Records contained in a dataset
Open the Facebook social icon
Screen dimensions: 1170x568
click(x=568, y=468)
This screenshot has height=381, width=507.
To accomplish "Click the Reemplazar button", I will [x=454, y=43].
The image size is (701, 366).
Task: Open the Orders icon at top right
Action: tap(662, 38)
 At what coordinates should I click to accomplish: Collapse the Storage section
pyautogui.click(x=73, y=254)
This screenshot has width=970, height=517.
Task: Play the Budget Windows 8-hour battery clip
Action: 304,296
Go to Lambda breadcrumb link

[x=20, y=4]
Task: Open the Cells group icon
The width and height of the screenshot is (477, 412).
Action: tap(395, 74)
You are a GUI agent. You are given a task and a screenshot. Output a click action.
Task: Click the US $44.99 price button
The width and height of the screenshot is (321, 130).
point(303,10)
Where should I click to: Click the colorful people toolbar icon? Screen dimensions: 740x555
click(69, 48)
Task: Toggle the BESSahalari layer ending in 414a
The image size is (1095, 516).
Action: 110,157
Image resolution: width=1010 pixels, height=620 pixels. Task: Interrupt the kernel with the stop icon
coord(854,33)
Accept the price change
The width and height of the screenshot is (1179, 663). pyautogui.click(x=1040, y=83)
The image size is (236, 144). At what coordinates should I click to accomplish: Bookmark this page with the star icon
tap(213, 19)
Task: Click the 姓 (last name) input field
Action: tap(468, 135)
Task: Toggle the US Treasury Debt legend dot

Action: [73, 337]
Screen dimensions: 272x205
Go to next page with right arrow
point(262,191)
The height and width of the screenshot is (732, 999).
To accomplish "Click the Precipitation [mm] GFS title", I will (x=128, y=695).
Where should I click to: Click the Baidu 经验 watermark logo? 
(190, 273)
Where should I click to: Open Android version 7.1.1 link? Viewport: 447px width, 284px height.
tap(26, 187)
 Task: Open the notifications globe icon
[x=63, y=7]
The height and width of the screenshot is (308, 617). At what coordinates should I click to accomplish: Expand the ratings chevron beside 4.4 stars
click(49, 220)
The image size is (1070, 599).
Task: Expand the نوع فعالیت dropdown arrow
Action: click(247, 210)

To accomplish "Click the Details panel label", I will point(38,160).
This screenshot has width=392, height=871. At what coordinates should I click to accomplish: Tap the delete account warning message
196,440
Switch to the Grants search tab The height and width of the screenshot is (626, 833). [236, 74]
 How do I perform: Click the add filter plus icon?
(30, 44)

• [Requirement] Exactly as shown, repeat every record.

• [Answer box]
Open the Facebook social icon
Screen dimensions: 1170x568
click(x=568, y=468)
This screenshot has height=381, width=507.
To accomplish "Click the Reemplazar button", I will [x=454, y=43].
The image size is (701, 366).
Task: Open the Orders icon at top right
Action: tap(662, 38)
 At what coordinates should I click to accomplish: Collapse the Storage section
pyautogui.click(x=73, y=254)
This screenshot has width=970, height=517.
Task: Play the Budget Windows 8-hour battery clip
Action: 304,296
Go to Lambda breadcrumb link

[x=20, y=4]
Task: Open the Cells group icon
The width and height of the screenshot is (477, 412).
Action: tap(395, 74)
You are a GUI agent. You are given a task and a screenshot. Output a click action.
Task: Click the US $44.99 price button
The width and height of the screenshot is (321, 130).
point(303,10)
Where should I click to: Click the colorful people toolbar icon? Screen dimensions: 740x555
click(69, 48)
Task: Toggle the BESSahalari layer ending in 414a
The image size is (1095, 516).
Action: 110,157
Image resolution: width=1010 pixels, height=620 pixels. Task: Interrupt the kernel with the stop icon
coord(854,33)
Accept the price change
The width and height of the screenshot is (1179, 663). pyautogui.click(x=1040, y=83)
The image size is (236, 144). At what coordinates should I click to accomplish: Bookmark this page with the star icon
tap(213, 19)
Task: Click the 姓 (last name) input field
Action: tap(468, 135)
Task: Toggle the US Treasury Debt legend dot

Action: [73, 337]
Screen dimensions: 272x205
Go to next page with right arrow
point(262,191)
The height and width of the screenshot is (732, 999).
To accomplish "Click the Precipitation [mm] GFS title", I will (x=128, y=695).
Where should I click to: Click the Baidu 经验 watermark logo? 
(190, 273)
Where should I click to: Open Android version 7.1.1 link? Viewport: 447px width, 284px height.
tap(26, 187)
 Task: Open the notifications globe icon
[x=63, y=7]
The height and width of the screenshot is (308, 617). At what coordinates should I click to accomplish: Expand the ratings chevron beside 4.4 stars
click(49, 220)
The image size is (1070, 599).
Task: Expand the نوع فعالیت dropdown arrow
Action: click(247, 210)

To accomplish "Click the Details panel label", I will point(38,160).
This screenshot has width=392, height=871. At what coordinates should I click to accomplish: Tap the delete account warning message
196,440
Switch to the Grants search tab The height and width of the screenshot is (626, 833). [236, 74]
 How do I perform: Click the add filter plus icon?
(30, 44)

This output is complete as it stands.